What a thrilling day for artists! What a thrilling day for foodies! Today, the famous Food Pyramid has been replaced with the MyPlate!

What a thrilling day for clean eating! We have finally pried Wonder Bread and other pseudo-foods posing as the cornerstone of dietary health out from under the foundation of the Most Stable (and boring) of all artistic compositions: the Pyramid. So long, farewell, auf weidersoehn, good-bye! Those of us who have struggled long and hard against the domination of refined wheat-based food producers in the interest of clean eating are happier tonight.

Something to consider: What ancient structure has endured longer than any other human-built piece of architecture? The PYRAMIDS. What compositional shape forms the most visually static framework for a picture (and we see it in even some of the most famous paintings of history like the Mona Lisa) What also happens to be the most boring form in which to organize a painting?
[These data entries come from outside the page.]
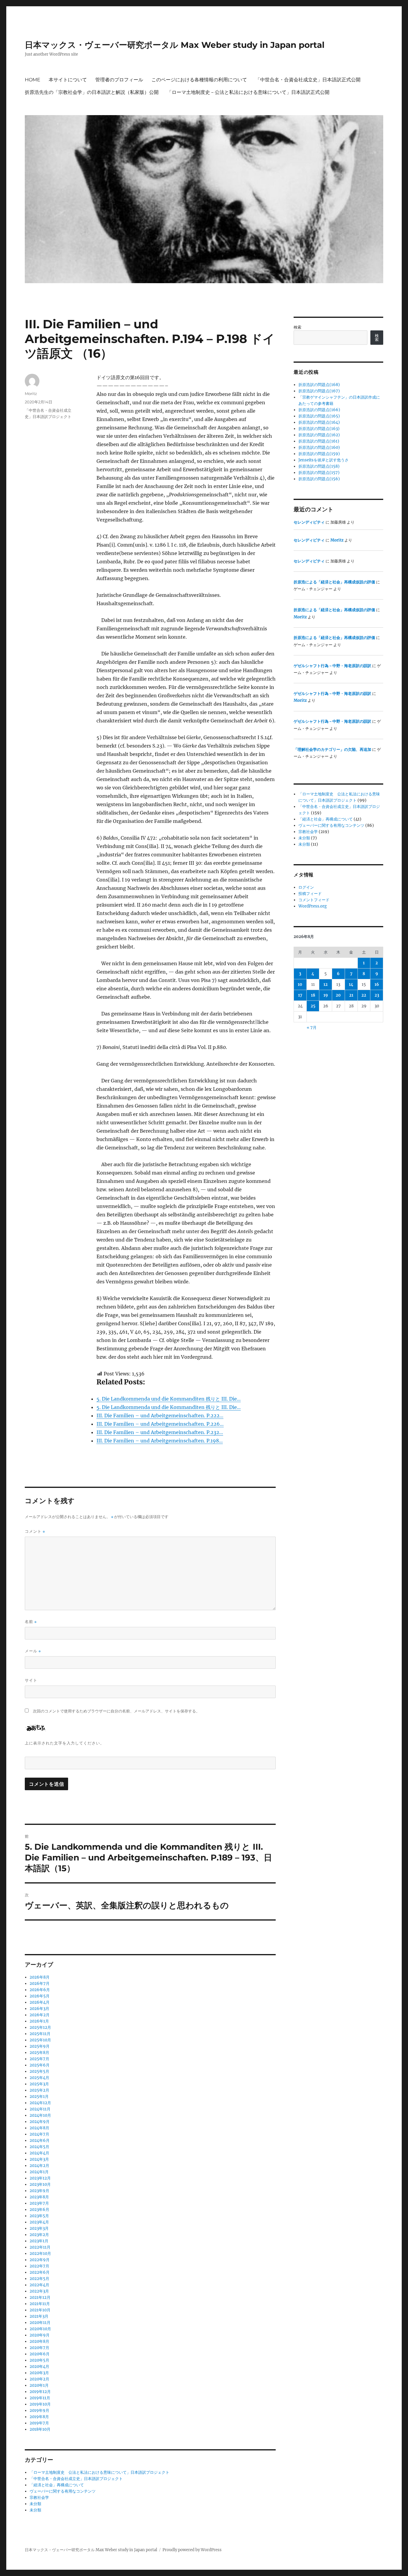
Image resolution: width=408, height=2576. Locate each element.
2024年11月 (40, 2109)
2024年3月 (39, 2159)
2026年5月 (40, 1996)
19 (325, 995)
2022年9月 (40, 2259)
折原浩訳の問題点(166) (319, 409)
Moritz (31, 393)
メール (33, 1651)
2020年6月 (40, 2354)
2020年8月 (39, 2341)
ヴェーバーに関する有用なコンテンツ (63, 2491)
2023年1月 (39, 2240)
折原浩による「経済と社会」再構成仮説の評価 (334, 582)
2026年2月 (40, 2014)
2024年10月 (40, 2115)
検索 (297, 327)
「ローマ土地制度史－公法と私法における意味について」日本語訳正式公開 (248, 92)
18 (313, 995)
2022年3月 (39, 2291)
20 (338, 995)
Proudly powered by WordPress (192, 2549)
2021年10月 (40, 2310)
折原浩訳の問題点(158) (319, 466)
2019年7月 (39, 2423)
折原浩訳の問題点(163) (319, 428)
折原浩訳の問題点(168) (319, 384)
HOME (32, 80)
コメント (35, 1531)
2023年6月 (39, 2209)
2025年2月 (39, 2090)
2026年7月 (40, 1983)
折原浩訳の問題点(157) (319, 472)
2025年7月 (39, 2058)
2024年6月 (40, 2140)
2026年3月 (39, 2008)
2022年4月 (39, 2284)
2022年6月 (40, 2272)
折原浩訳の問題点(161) (318, 441)
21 (351, 995)
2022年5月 (39, 2278)
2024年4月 (39, 2153)
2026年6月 (40, 1989)
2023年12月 (40, 2178)
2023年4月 (39, 2222)
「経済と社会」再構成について (57, 2484)
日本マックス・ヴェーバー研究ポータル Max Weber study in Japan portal (174, 45)
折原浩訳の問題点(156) (319, 478)
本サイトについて (68, 80)
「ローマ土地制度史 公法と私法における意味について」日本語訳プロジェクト (99, 2472)
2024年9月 (40, 2121)
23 (377, 995)
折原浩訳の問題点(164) (319, 422)
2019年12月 (40, 2391)
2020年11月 (40, 2322)
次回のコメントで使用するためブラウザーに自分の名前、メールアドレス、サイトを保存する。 (116, 1711)
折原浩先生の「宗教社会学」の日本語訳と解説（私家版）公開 (92, 92)
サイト (31, 1680)
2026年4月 (40, 2002)
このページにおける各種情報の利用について (199, 80)
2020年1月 (39, 2385)
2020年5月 (39, 2360)
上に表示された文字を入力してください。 (64, 1743)
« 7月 (312, 1027)
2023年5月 (39, 2215)
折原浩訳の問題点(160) (319, 447)
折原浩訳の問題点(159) (319, 453)
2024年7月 (39, 2134)
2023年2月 (39, 2234)
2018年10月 (40, 2429)
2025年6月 (40, 2065)
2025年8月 (39, 2052)
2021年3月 (39, 2316)
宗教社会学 (39, 2497)
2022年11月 (40, 2247)
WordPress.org (312, 906)
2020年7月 (39, 2347)
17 (300, 995)
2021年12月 (40, 2297)
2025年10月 (40, 2040)
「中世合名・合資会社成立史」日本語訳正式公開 (308, 80)
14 (351, 984)
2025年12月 (40, 2027)
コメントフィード (313, 899)
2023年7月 (39, 2203)
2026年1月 (39, 2021)
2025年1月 (39, 2096)
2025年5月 (39, 2071)
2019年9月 (39, 2410)
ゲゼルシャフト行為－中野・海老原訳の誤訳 (332, 665)
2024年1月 (39, 2171)
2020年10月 (40, 2328)
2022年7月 (39, 2266)
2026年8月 (40, 1977)
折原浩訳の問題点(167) (319, 391)
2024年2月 (39, 2165)
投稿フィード (310, 893)
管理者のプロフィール (119, 80)
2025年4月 (39, 2077)
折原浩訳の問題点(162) (319, 434)
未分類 (35, 2503)
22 (363, 995)
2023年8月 (39, 2197)
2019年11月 (40, 2397)
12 (325, 984)
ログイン (306, 887)
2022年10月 (40, 2253)
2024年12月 (40, 2102)
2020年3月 (39, 2372)
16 (377, 984)
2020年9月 (40, 2335)
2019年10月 (40, 2404)
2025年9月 (40, 2046)
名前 (31, 1621)
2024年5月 (39, 2146)
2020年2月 (39, 2379)
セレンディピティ (309, 522)
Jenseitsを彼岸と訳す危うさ (323, 460)
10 (300, 984)
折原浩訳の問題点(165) (319, 416)
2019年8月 (39, 2416)
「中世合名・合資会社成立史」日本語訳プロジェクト (76, 2478)
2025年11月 (40, 2033)
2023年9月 (39, 2190)
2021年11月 (40, 2303)
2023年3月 (39, 2228)
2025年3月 (39, 2084)
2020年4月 (39, 2366)
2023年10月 (40, 2184)
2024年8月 (39, 2127)
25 (313, 1006)
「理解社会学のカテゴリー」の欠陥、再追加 (332, 749)
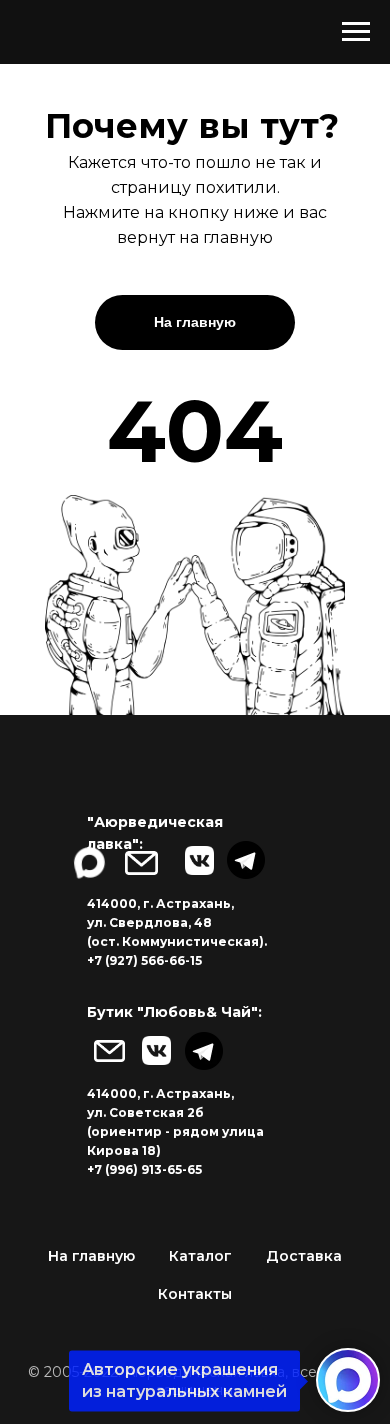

A PYRAMID. And how unhelpful and unhealthy we now know it to be as a model for eating today.

The great thing that has replaced it is the MyPlate. You will notice MyPlate's circular composition, the circle being synonomous with eternity. It is balanced; yet suggests an internal assymmetry. The colored divisions selected remind us of the basic building blocks of all the best paintings-namely, the color wheel. Even the little blue circle representing dairy off to the right reminds us of that lasting modern graphic icon, the mouse who lives in Orlando and Anaheim. (You know I'm right about this-so it's just one ear. No analogy is perfect.)

As much fun as I can find to poke at both of these models, I am grateful for the movement in our country to try to bring awareness to the state of the American diet. As we retire the pyramid, we admit the shortcomings of a diet based heavily on overprocessed grains and accept the salubrious effects of a diet rich in vegetables and fruits, as represented by the plate.

Eating clean fits smack into the MyPlate model-there is no "wiggle room" as there once was on the bottom tier of the pyramid to hide a Twinkie or a slice of cheesecake unnoticed amid 7 or 8 camouflaging "bread and cereal" products. So in keeping with the eating clean thread for the month, can we see the beauty in the bowl (er, plate) of the beholder? Can we get excited about lean and clean foods, foods that come more directly from field, stream, garden, or tree? Can we say we won't subsidize trash foods with tax exemptions?

I certainly hope we can. Our lives and the lives of our children and grandchildren hang in the balance.